この相互交換で契約者Aは悪魔Yを知り、契約者Bの存在を知り、悪魔Yの姿を見る事、声を聞く事が出来、他に悪魔が存在する事を知ります。僕Bは悪魔Xと指輪を交換し、指輪[AXB]を所持する事で、悪魔Xと契約者Aを知る事が出来ます。
― 仮にAとBに面識が無く、それぞれ離れた場所で『笑顔交換』を行っても、お互いの契約者と悪魔を知る事が出来ます ―
 契約者はお互いの悪魔を認知する事で、自分が見聞きしている悪魔が妄想ではないと確信する事が出来ます。しかし、契約者間でしか、悪魔の存在を知る事が出来ないのであれば、第三者に説明しても、やはり証明は出来ません。

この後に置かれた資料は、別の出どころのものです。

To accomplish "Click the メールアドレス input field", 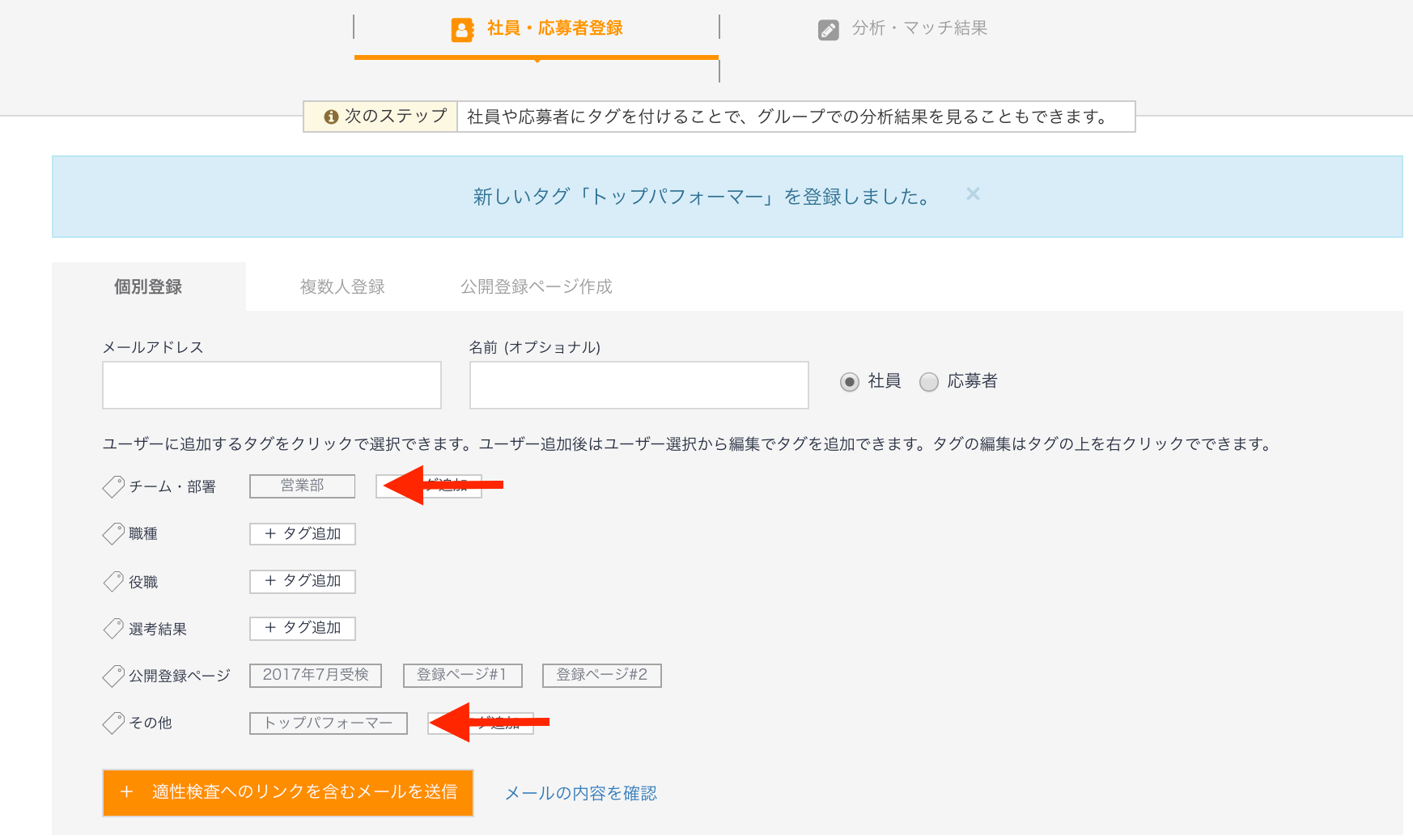I will click(x=271, y=385).
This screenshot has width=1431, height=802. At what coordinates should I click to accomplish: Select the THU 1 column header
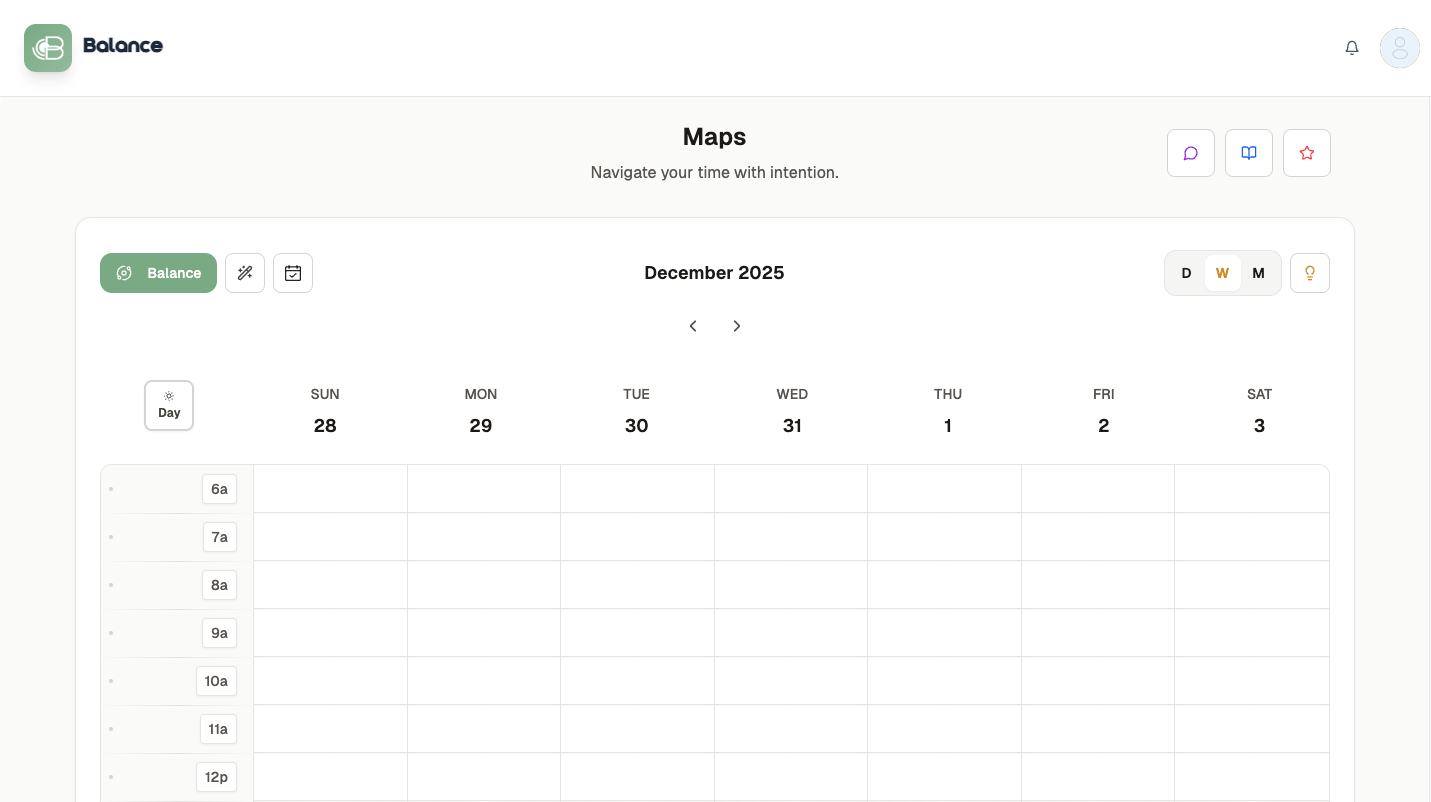point(947,410)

 冒頭で、―証明は難しいが不可能ではない―と記しましたが、悪魔の証明の為だけに、悪魔と関わるべきではありません。記憶を奪われてもいい、人生や財産を失ってもいい、と自暴自棄になってでも知りたい人に、悪魔は興味を持たないかもしれませんが、大人になってから悪魔に逢うという例外は、有るかもしれません。その時、悪魔が何を差し出すか、誘惑に負けず拒否できるか、誘惑に負けて、記憶や財産を奪われる事になるのか、子々孫々と悪魔が憑き、代々不幸な目に遭うのか、死後、地獄に堕ちるのか、魂を奪われるのか、何もわかりません。

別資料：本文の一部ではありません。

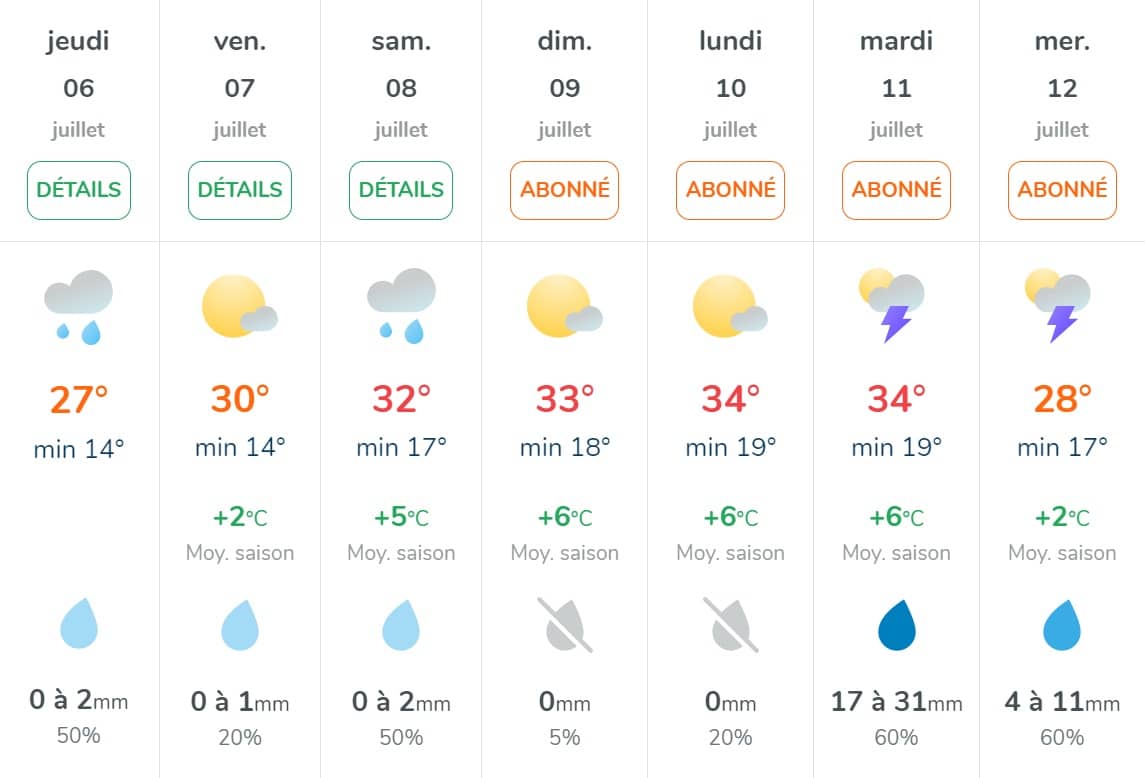This screenshot has width=1145, height=778.
Task: Click the sunny icon for vendredi
Action: pyautogui.click(x=240, y=307)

 悪魔と関わってしまった僕の課題は『笑顔交換』を行った人物、契約者と1人でも多く接触し、継続して交流する事、情報の交換を通して悪魔を知る事です。現時点で契約者の人数、悪魔の規模は全く不明です。
 友人Aが契約者だった事は偶然か?
他にも身近な人に契約者はいるのか、
 契約者を発見、判別する方法はあるのか、

   記憶を失わずに、
     契約を解除する方法は、
       あるのか?


        「ありませんよ?」


 ―悪魔について記述します。
 悪魔を見る事が可能でも、悪魔はあまり姿を現そうとはしません、悪魔の気分次第です。悪魔Xは蛇の悪魔を自称していますが、Aが見た悪魔Xは、“長い髪がムカデになっている、上半身だけの裸婦画のような姿”だそうです。僕も契約時に確認しました。パッと姿を現し、指輪を手渡しで交換し、すぐに黒く徐々に薄く消えて、見えなくなりました。恥ずかしがり屋さんなのかもしれません。友人Aの説明と『笑顔交換』だけでも理解できましたが、下手な・・・拙い絵を描いてもらい、恐らくAが見ているXと、僕が見たXに大きな違いは無いと思います。声も聴きました、無表情ですがどこか哀しそうな顔で
{・・・よろしく、お願い、いたします・・・} と、丁寧に挨拶を戴きました。Aによると
「緊張したみたい」とのことで、やっぱり恥ずかしがり屋さんのようです。
 お互いの悪魔と仮契約した後、[とぐろを巻いた蛇の悪魔]になっていたそうで、悪魔の利益が増えた分の報酬として、恐らく蛇の悪魔Xの、本来の姿に関する情報が友人Aに開示されたようです。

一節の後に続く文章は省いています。